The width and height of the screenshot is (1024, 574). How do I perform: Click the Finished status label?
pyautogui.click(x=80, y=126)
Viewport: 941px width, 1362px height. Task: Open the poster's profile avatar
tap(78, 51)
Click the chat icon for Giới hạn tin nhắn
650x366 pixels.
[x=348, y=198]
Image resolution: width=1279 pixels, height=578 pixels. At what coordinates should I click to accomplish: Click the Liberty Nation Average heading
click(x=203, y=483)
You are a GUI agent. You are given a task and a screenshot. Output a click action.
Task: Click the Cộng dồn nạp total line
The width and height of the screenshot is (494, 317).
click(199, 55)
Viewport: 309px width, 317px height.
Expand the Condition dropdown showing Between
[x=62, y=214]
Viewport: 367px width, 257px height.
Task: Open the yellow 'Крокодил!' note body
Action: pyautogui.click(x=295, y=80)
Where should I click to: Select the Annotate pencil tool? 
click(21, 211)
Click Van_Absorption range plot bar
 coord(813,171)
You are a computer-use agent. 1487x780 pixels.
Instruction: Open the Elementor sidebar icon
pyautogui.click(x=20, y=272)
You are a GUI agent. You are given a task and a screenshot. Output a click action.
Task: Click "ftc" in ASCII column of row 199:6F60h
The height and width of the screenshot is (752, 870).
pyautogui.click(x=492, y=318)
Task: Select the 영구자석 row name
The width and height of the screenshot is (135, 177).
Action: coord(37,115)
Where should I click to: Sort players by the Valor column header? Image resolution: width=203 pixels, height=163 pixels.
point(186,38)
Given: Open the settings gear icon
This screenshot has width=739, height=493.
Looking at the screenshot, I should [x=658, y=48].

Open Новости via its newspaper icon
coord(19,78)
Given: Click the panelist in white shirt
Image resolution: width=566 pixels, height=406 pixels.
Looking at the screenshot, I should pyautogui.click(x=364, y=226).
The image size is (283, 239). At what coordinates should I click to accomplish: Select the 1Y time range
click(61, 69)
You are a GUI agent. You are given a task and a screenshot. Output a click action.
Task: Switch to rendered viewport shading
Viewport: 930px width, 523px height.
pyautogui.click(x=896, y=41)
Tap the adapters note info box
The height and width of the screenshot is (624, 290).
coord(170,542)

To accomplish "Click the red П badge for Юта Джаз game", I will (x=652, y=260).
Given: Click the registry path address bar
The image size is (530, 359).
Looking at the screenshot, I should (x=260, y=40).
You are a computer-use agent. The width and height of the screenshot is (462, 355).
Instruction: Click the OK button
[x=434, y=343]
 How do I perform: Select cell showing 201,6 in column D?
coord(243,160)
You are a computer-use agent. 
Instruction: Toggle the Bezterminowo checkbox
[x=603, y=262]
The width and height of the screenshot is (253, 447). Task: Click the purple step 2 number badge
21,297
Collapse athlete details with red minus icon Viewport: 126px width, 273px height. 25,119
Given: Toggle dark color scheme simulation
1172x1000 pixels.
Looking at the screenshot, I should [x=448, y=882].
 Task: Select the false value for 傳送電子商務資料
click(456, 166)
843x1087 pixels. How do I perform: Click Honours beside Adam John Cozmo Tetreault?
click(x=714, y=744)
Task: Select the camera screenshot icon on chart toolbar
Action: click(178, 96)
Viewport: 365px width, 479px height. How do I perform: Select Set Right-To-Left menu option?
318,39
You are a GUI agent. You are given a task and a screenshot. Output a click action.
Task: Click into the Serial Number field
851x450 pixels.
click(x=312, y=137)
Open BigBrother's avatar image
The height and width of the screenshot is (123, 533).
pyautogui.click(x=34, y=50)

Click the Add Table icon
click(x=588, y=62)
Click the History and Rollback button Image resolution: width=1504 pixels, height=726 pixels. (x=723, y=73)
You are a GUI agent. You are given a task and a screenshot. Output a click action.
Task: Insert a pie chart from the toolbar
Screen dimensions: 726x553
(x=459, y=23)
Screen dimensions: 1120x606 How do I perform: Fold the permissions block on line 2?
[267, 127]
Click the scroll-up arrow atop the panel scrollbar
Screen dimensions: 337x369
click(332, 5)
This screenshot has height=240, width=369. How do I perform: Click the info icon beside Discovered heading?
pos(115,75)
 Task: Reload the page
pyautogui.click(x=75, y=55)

◇ ◇ ◇ ◇ ◇ ◇ ◇

* **What is expected**
Exact copies of all the entries above are to be printed.

* **Written solution**
The width and height of the screenshot is (1024, 574). How do I perform: Click the Finished status label?
pyautogui.click(x=80, y=126)
Viewport: 941px width, 1362px height. Task: Open the poster's profile avatar
tap(78, 51)
Click the chat icon for Giới hạn tin nhắn
650x366 pixels.
[x=348, y=198]
Image resolution: width=1279 pixels, height=578 pixels. At what coordinates should I click to accomplish: Click the Liberty Nation Average heading
click(x=203, y=483)
You are a GUI agent. You are given a task and a screenshot. Output a click action.
Task: Click the Cộng dồn nạp total line
The width and height of the screenshot is (494, 317).
click(199, 55)
Viewport: 309px width, 317px height.
Expand the Condition dropdown showing Between
[x=62, y=214]
Viewport: 367px width, 257px height.
Task: Open the yellow 'Крокодил!' note body
Action: pyautogui.click(x=295, y=80)
Where should I click to: Select the Annotate pencil tool? 
click(21, 211)
Click Van_Absorption range plot bar
 coord(813,171)
You are a computer-use agent. 1487x780 pixels.
Instruction: Open the Elementor sidebar icon
pyautogui.click(x=20, y=272)
You are a GUI agent. You are given a task and a screenshot. Output a click action.
Task: Click "ftc" in ASCII column of row 199:6F60h
The height and width of the screenshot is (752, 870).
pyautogui.click(x=492, y=318)
Task: Select the 영구자석 row name
The width and height of the screenshot is (135, 177).
Action: coord(37,115)
Where should I click to: Sort players by the Valor column header? Image resolution: width=203 pixels, height=163 pixels.
point(186,38)
Given: Open the settings gear icon
This screenshot has width=739, height=493.
Looking at the screenshot, I should [x=658, y=48].

Open Новости via its newspaper icon
coord(19,78)
Given: Click the panelist in white shirt
Image resolution: width=566 pixels, height=406 pixels.
Looking at the screenshot, I should pyautogui.click(x=364, y=226).
The image size is (283, 239). At what coordinates should I click to accomplish: Select the 1Y time range
click(61, 69)
You are a GUI agent. You are given a task and a screenshot. Output a click action.
Task: Switch to rendered viewport shading
Viewport: 930px width, 523px height.
pyautogui.click(x=896, y=41)
Tap the adapters note info box
The height and width of the screenshot is (624, 290).
coord(170,542)

To accomplish "Click the red П badge for Юта Джаз game", I will (x=652, y=260).
Given: Click the registry path address bar
The image size is (530, 359).
Looking at the screenshot, I should (x=260, y=40).
You are a computer-use agent. The width and height of the screenshot is (462, 355).
Instruction: Click the OK button
[x=434, y=343]
 How do I perform: Select cell showing 201,6 in column D?
coord(243,160)
You are a computer-use agent. 
Instruction: Toggle the Bezterminowo checkbox
[x=603, y=262]
The width and height of the screenshot is (253, 447). Task: Click the purple step 2 number badge
21,297
Collapse athlete details with red minus icon Viewport: 126px width, 273px height. 25,119
Given: Toggle dark color scheme simulation
1172x1000 pixels.
Looking at the screenshot, I should [x=448, y=882].
 Task: Select the false value for 傳送電子商務資料
click(456, 166)
843x1087 pixels. How do I perform: Click Honours beside Adam John Cozmo Tetreault?
click(x=714, y=744)
Task: Select the camera screenshot icon on chart toolbar
Action: click(178, 96)
Viewport: 365px width, 479px height. How do I perform: Select Set Right-To-Left menu option?
318,39
You are a GUI agent. You are given a task and a screenshot. Output a click action.
Task: Click into the Serial Number field
851x450 pixels.
click(x=312, y=137)
Open BigBrother's avatar image
The height and width of the screenshot is (123, 533).
pyautogui.click(x=34, y=50)

Click the Add Table icon
click(x=588, y=62)
Click the History and Rollback button Image resolution: width=1504 pixels, height=726 pixels. (x=723, y=73)
You are a GUI agent. You are given a task and a screenshot. Output a click action.
Task: Insert a pie chart from the toolbar
Screen dimensions: 726x553
(x=459, y=23)
Screen dimensions: 1120x606 How do I perform: Fold the permissions block on line 2?
[267, 127]
Click the scroll-up arrow atop the panel scrollbar
Screen dimensions: 337x369
click(332, 5)
This screenshot has height=240, width=369. How do I perform: Click the info icon beside Discovered heading?
pos(115,75)
 Task: Reload the page
pyautogui.click(x=75, y=55)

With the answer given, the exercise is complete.